Python 2.3 has made some impressive leaps forward in its support of timezones and the classes that it makes available to handle them. If you are doing anything that uses timezones even remotely you will save yourself a lot of hassle by not using a version of Python older than 2.3! If for some reason you're stuck with Python < 2.3 (like you run a pathetically old distro like Woody) then watch out for the following.
In Python < 2.3 strptime can cause problems if your format string does not specify a timezone as there is no data for Python to set the DST flag in the returned tuple from, so it is left undefined and is filled with a platform specific value. This causes problems if you then try and convert the parsed date into a timestamp and then an ascii time. Usually you end up with a time that is 1 hour out from what it should be! To fix this problem, you can do two things:
Set the DST field to -1 (unknown) explicitly, which causes other time related functions to handle the date correctly using the current timezone of the machine.

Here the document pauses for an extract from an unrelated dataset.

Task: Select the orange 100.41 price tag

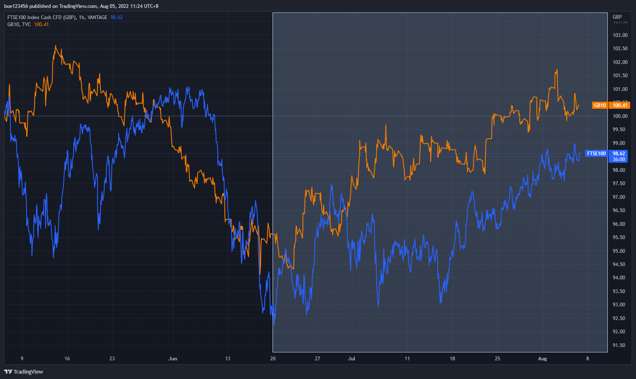Action: (x=621, y=105)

ptime = time.strptime("2004-10-06 10:00:00", "%Y-%m-%d %H:%M:%S")[:8] + (-1,)
This is what Python 2.3 does, implicitly.
If you use the subprocess module to spawn a child in one of your threads and you are using locks, there is a possibility of a deadlock. See the discussion in the python newsgroup. Basically, python internally uses locks during imports, and you can fix it in this instance by moving the "from errno import ENOENT, ENOTDIR" line from the _execvpe function in the os.py module up to the top, so that it doesn't happen after the fork(). This affects python 2.4 at least, not sure if it's fixed in 2.5.

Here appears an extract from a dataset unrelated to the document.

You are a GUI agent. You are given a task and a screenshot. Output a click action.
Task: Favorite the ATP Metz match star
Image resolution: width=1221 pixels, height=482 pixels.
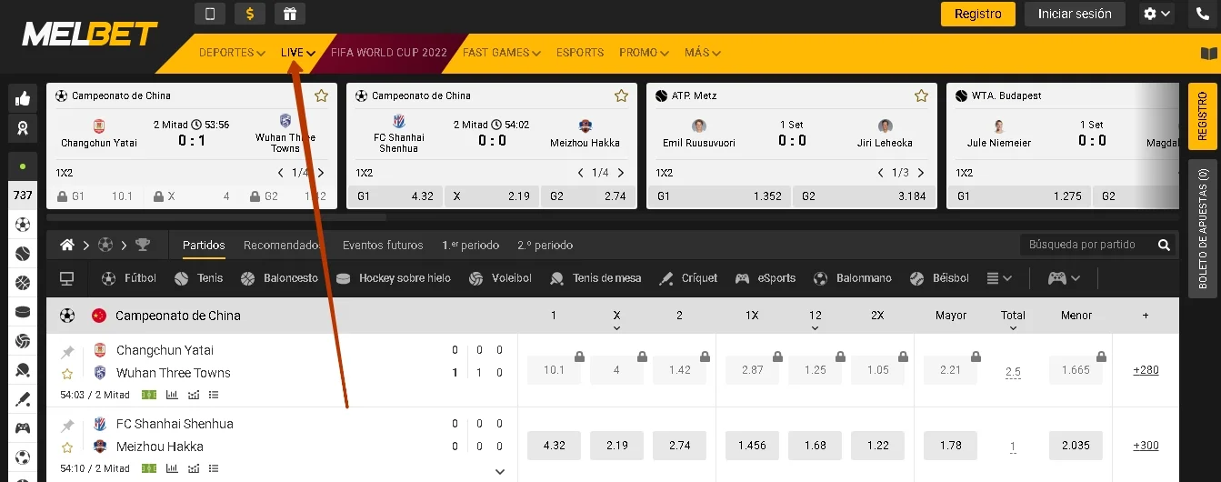coord(921,95)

The subprocess module is also buggy if you have multiple threads using subprocess to create child processes. Basically, it isn't thread-safe when checking if a child has finished, and you occasionally get "[Errno 10] No child processes" exceptions. See mailing list thread.
If you want to do thread.start_new_thread() from within an app using pygtk, you need to call gtk.gdk.threads_init() first, otherwise the gtk event loop will screw you up.
The getlogin() function is supposed to return the username of the owner of the process. Unfortunately this works by looking in utmp(5), and most terminal emulators in linux don't bother creating a new record for each window. This means the OS returns "ENOENT", and python happily prints out OSError: [Errno 2] No such file or directory. On Linux/POSIX systems, you are probably better off doing:
import os import pwd username = pwd.getpwuid(os.geteuid())[0]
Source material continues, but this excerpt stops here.